Toby and Dorothy both looked up at her, expecting this sentence to continue somehow, but when it didn't continue, Dorothy said: ‘Distance is so mighty here. Not so much in miles, but in the
obstacles
we must contend with. Isn't that true, Toby?'
‘Yes, Doro, it is true,' replied Toby. ‘If this were America, there would be a railroad through the passes by now. But there are too few of us here to build it. We are too isolated and alone.'
In the night, Edwin crept into Harriet's room. She woke and saw him standing there with his candle and he was shivering, so she lifted the coverlets and the boy got into bed beside her.
‘Now . . .' she said.
Edwin was silent for a long time. Then he said: ‘Will you find Pare?'
Edwin's candle rested on a small table and the flickering light cast enormous shadows on to the wall. Harriet began stroking Edwin's head, but she suddenly saw the giant shadow of her hand as a strange, unwanted creature alighting on him and she asked herself whether the fondness she felt for Edwin Orchard was born only out of her own childlessness. She didn't know the answer and thought that perhaps she never would know it because her childlessness would never have an end.
‘Is Pare with her tribe?' she asked.
‘No,' said Edwin. ‘She's in a high-up place, on a ledge sort of thing. And underneath her there's a waterfall going into a river.'
‘And where is this waterfall?'
‘I don't know. She calls to me all the time, but I don't want to go there because I don't want to leave Mama and Papa and Mollie and Baby, so somebody has to find Pare and tell her to come back, and no one else knows about her except you.'
‘But how am I to find her?' said Harriet. ‘How am I to know where to look?'
‘Look in the mountains,' said Edwin. ‘You could ride there on Billy, couldn't you? You told me you wanted to go into the mountains.'
‘Yes. I did.'
‘Please, Harriet. Just find the waterfall and call to her. Say “Pare, are you there?” Remember? “
Pare, are you there?
”'
Harriet was silent for a long while. Then she told Edwin that both Joseph and Pare were people who had to be found and that she would try to decide very soon how best this could be accomplished.
III
The Orchards persuaded Harriet to stay with them until the weather brightened and then she rode back to the Okuku flats, with Lady running beside the horse. The sun on Harriet's head felt warm and the wind had died.
She was counting the tasks that awaited her when she crossed the southerly arm of the creek and turned into the valley where the Cob House stood. And it was then that she saw that what the drought had turned to dust, and the rain to mud, the rain and wind together had finally broken apart.

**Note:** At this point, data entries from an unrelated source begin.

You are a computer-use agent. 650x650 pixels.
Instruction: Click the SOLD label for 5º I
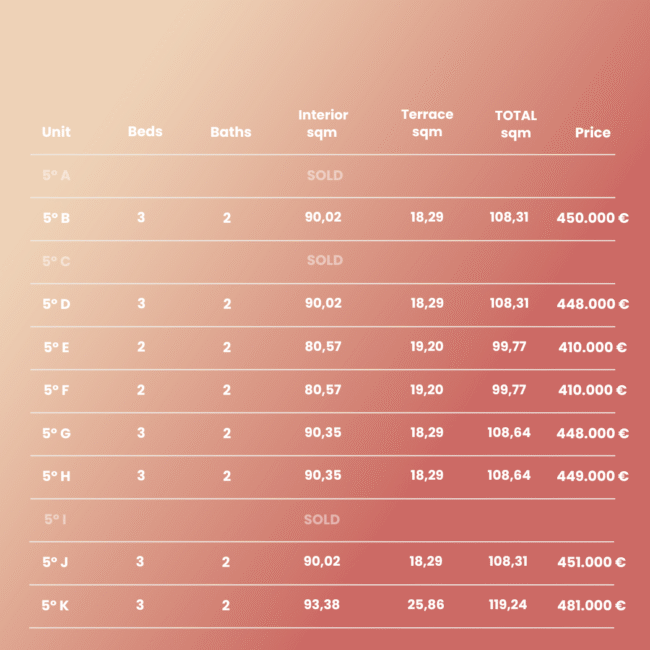[x=322, y=519]
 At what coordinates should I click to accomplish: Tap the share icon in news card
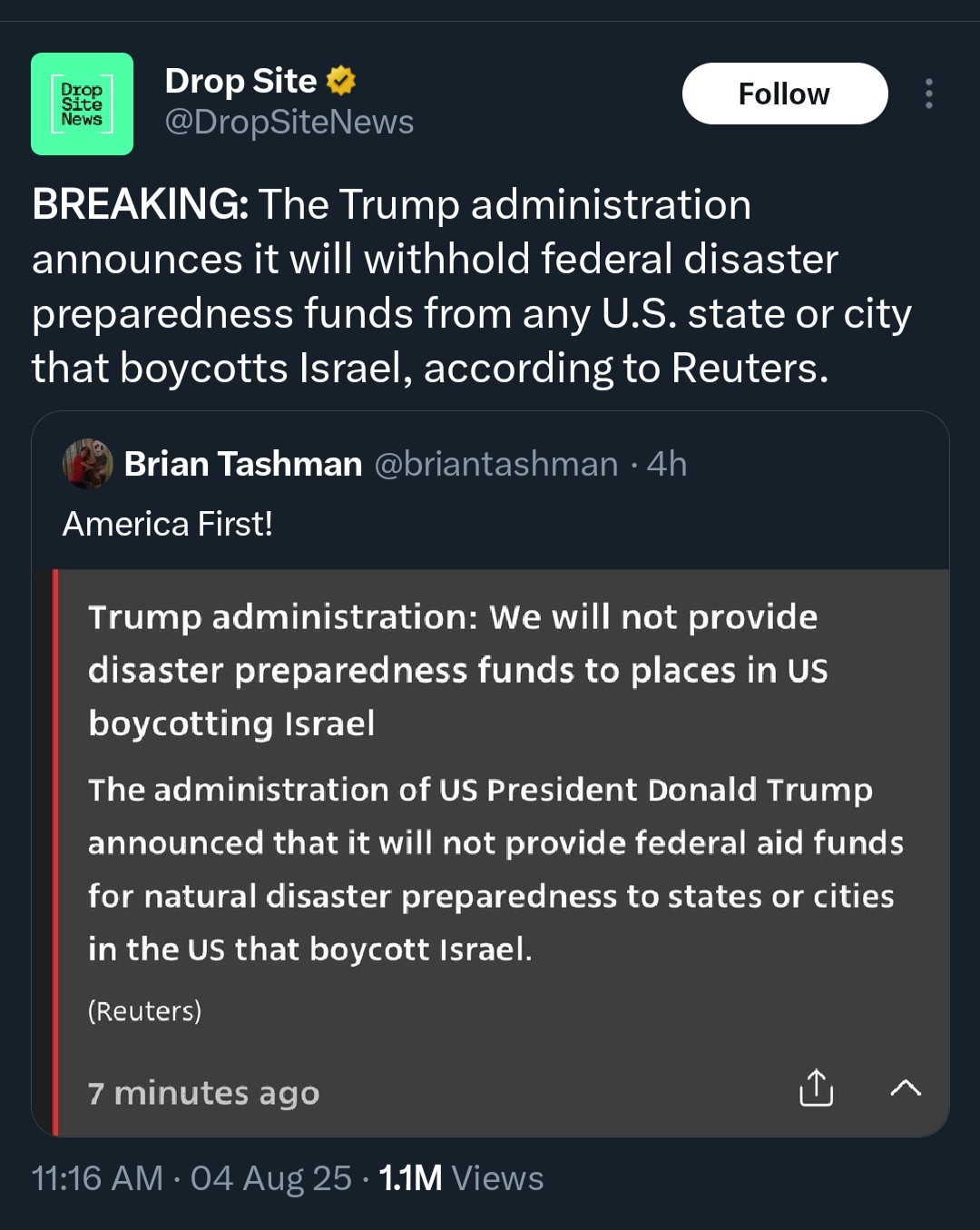point(816,1087)

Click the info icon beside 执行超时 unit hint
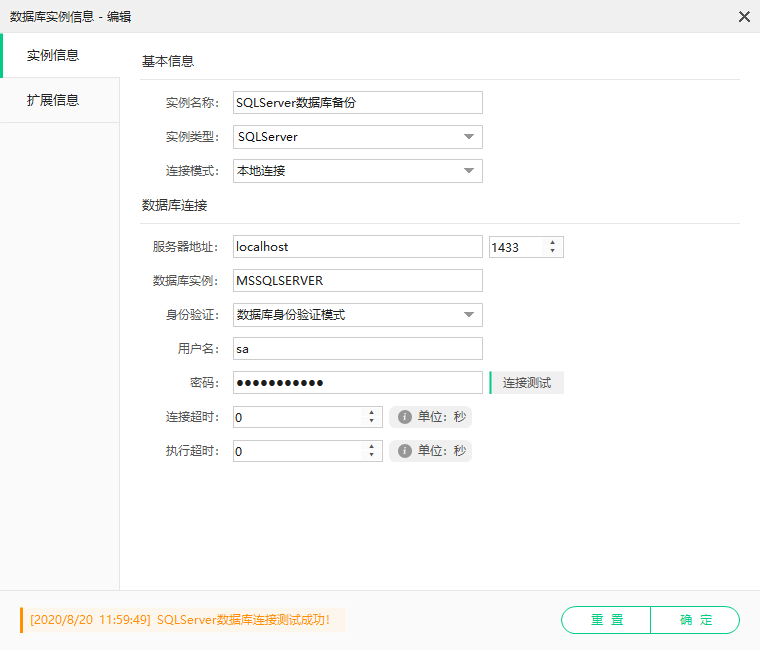point(405,451)
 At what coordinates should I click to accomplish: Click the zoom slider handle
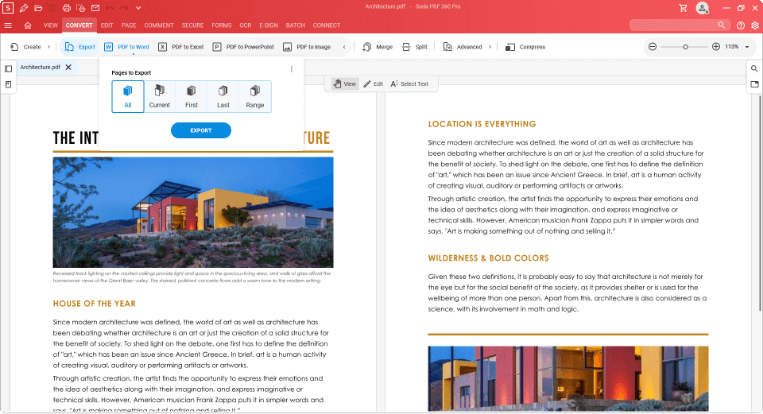pos(686,46)
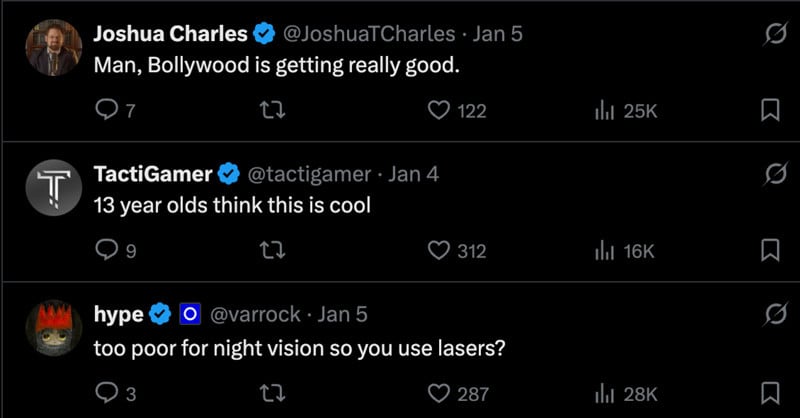
Task: Like the Bollywood tweet with 122 likes
Action: 438,111
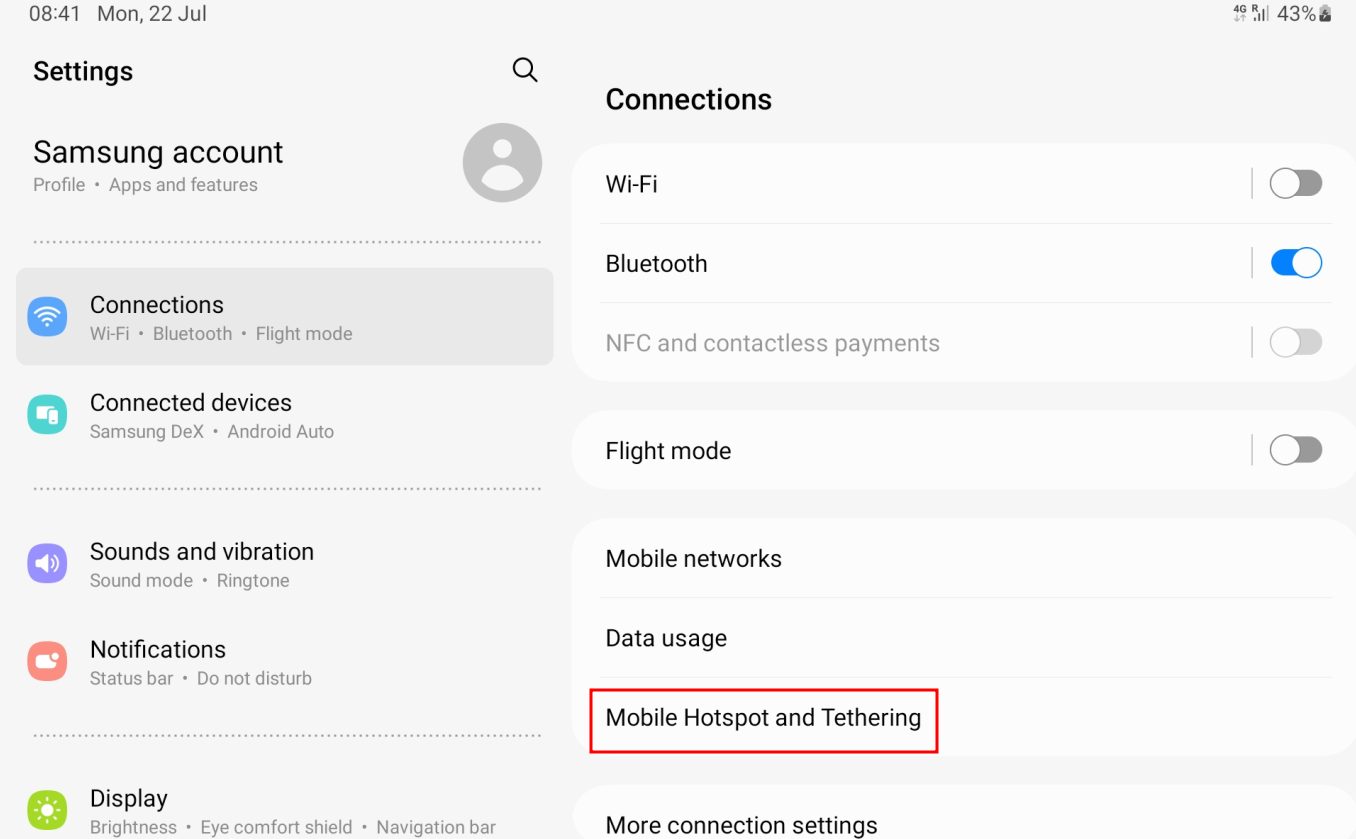
Task: Tap the purple Sounds and vibration icon
Action: (x=47, y=564)
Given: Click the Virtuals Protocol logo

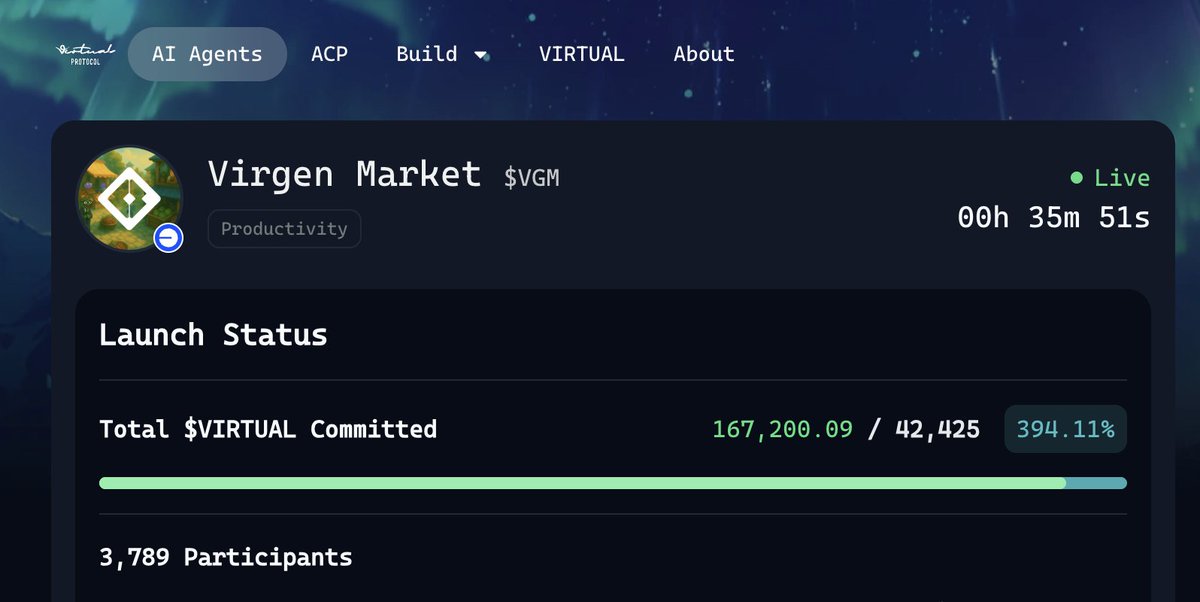Looking at the screenshot, I should [x=85, y=52].
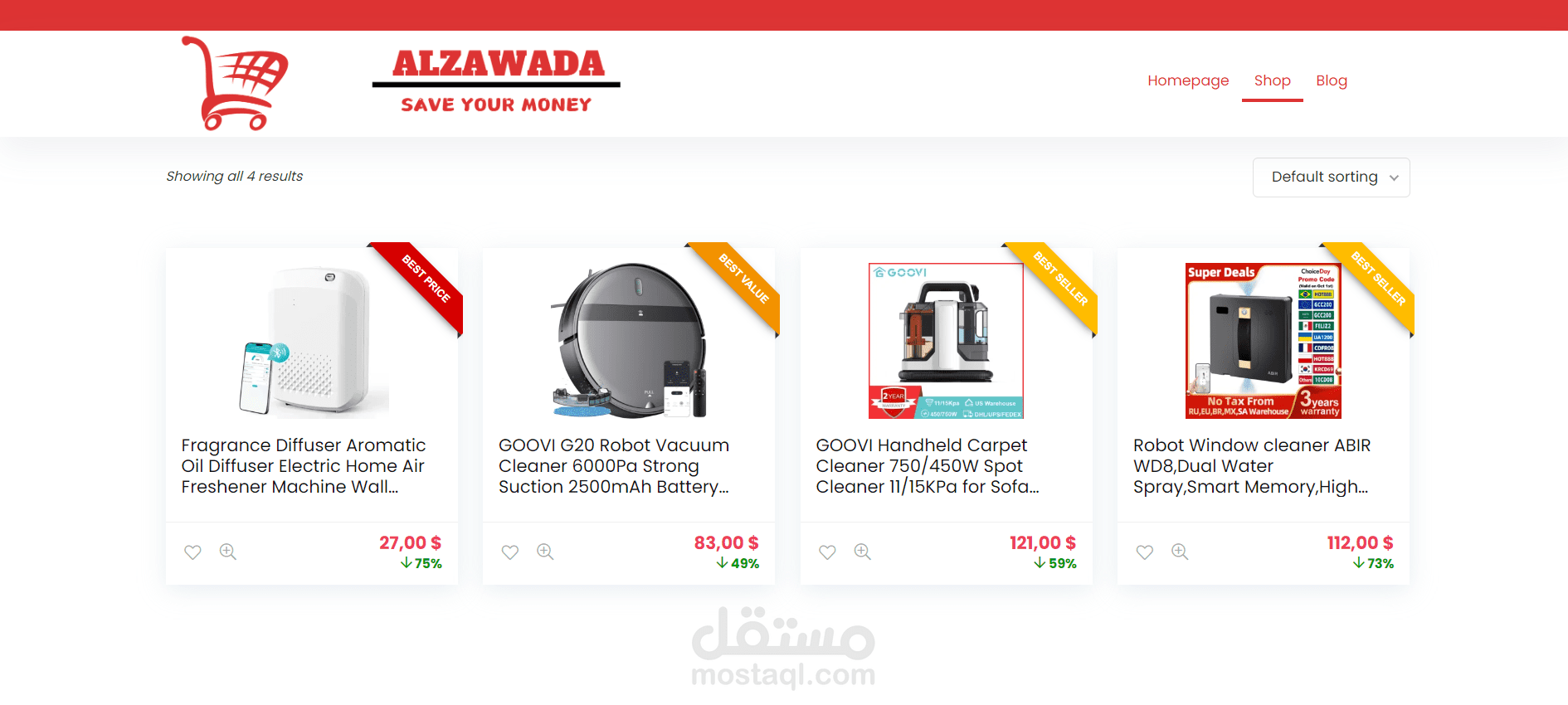
Task: Click the red shopping cart logo
Action: tap(235, 83)
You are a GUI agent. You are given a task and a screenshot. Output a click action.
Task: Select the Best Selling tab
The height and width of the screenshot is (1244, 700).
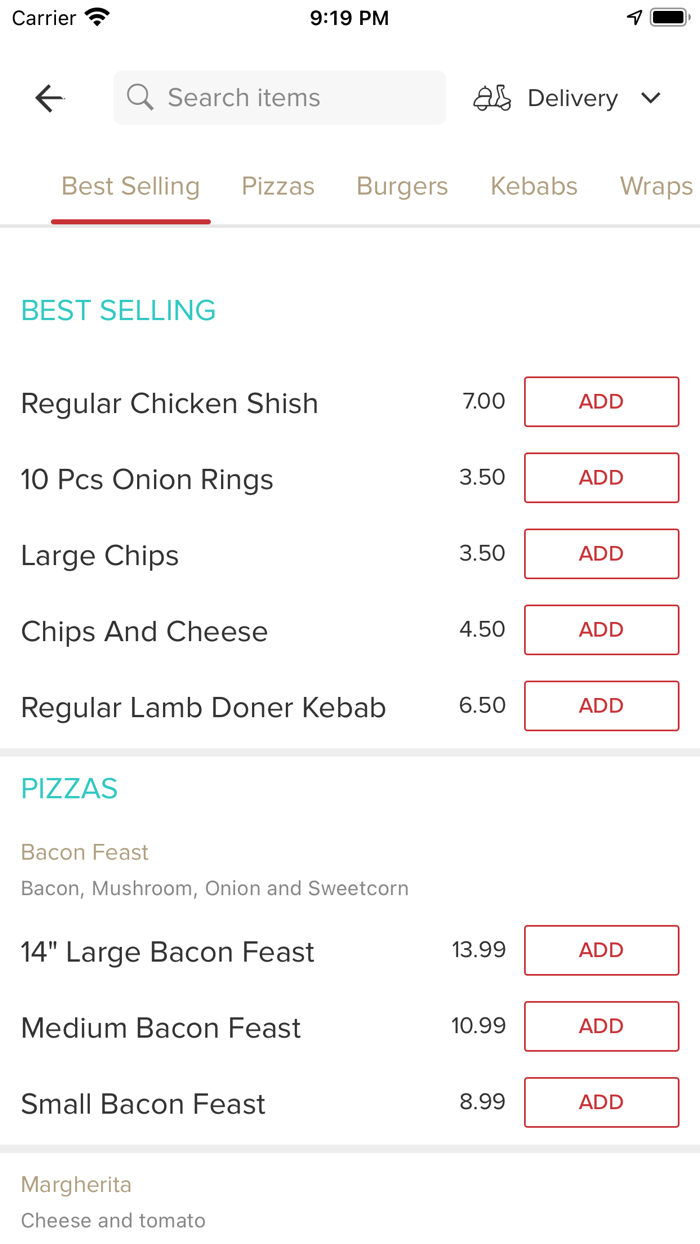click(x=130, y=186)
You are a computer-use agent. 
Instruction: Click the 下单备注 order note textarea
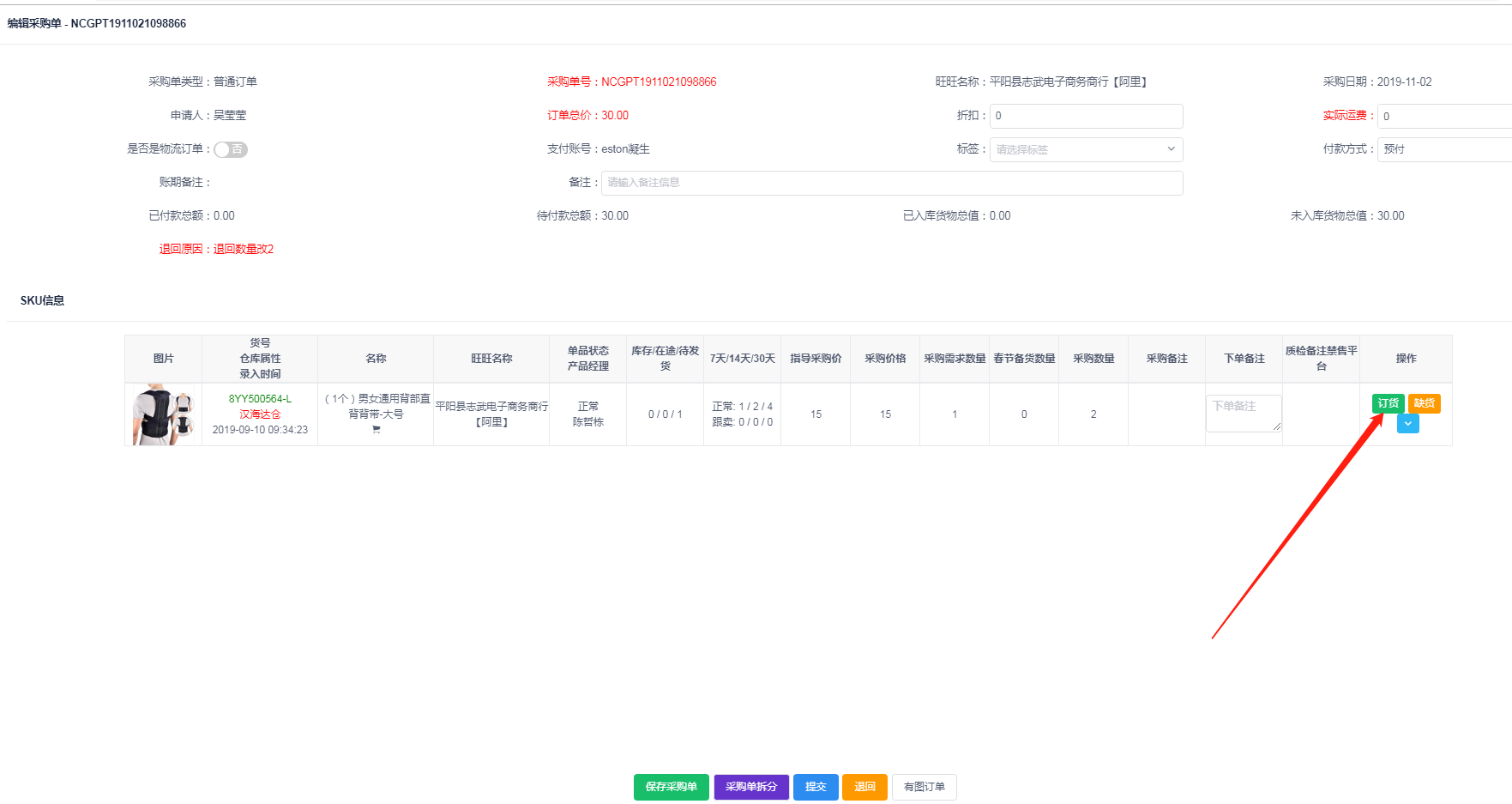(x=1243, y=413)
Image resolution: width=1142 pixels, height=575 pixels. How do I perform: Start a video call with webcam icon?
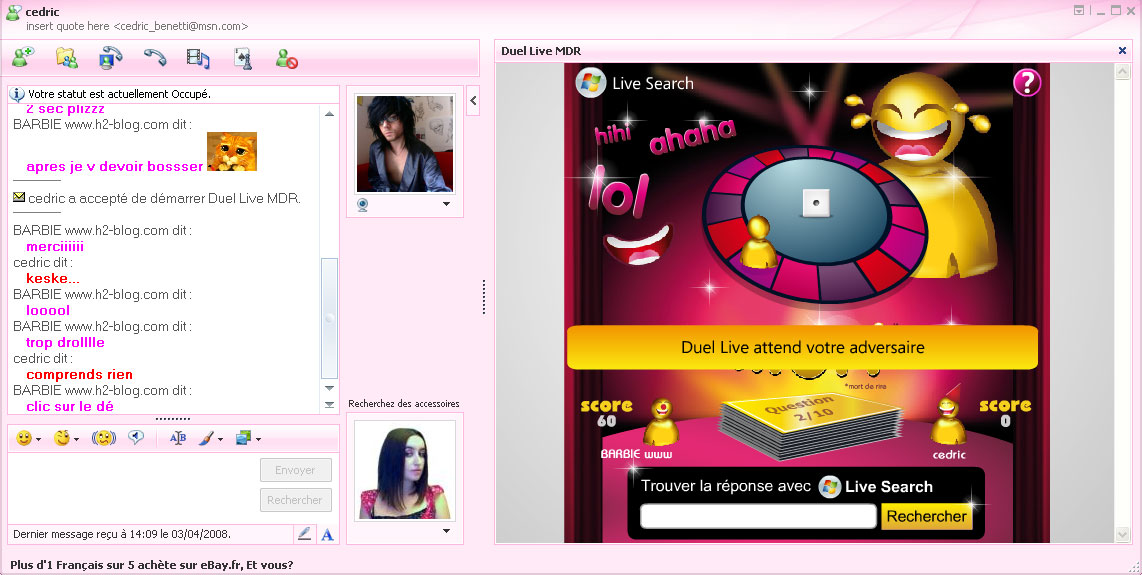point(110,58)
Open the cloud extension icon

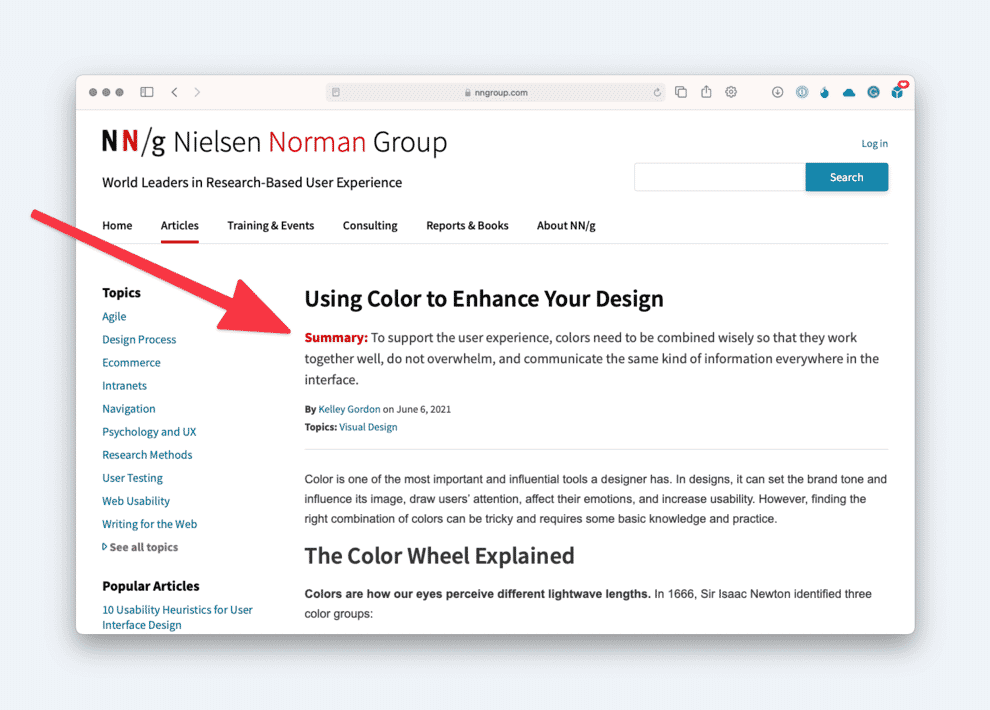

Harriet reined in Billy and he slowed to a walk and Lady began running ahead, barking at the strange things she saw: the sheets of red tin roofing resting in the tussock grass; the front door, blown almost to the creek's edge, sticking into the mud like a meat cleaver; and all the yards of white calico lying across what remained of the walls and half covering the wild assembly of objects with which Harriet and Joseph had tried to begin their married life.
Harriet dismounted and walked slowly towards the peculiar scene.
In the still air, almost nothing moved, not even the calico, which was here and there stretched taut, attached to nails or snagged on thorns.
Staring at this, it came to Harriet Blackstone that what she was looking at was a painting of a life, a torn canvas which, at the moment of cutting, instead of holding its colours flat and fast to its surface, had spilled out what it had once depicted into three-dimensional space.
In escaping the confines of the painting that had held them together, objects had forgotten what purpose they were supposed to have. One of the iron beds stood on its end, as though offering itself as a perch for eagles. Pillows, lying here and there in the tussock, had the appearance of mushrooms. Broken shards of plates and cups decorated the ground like flowers.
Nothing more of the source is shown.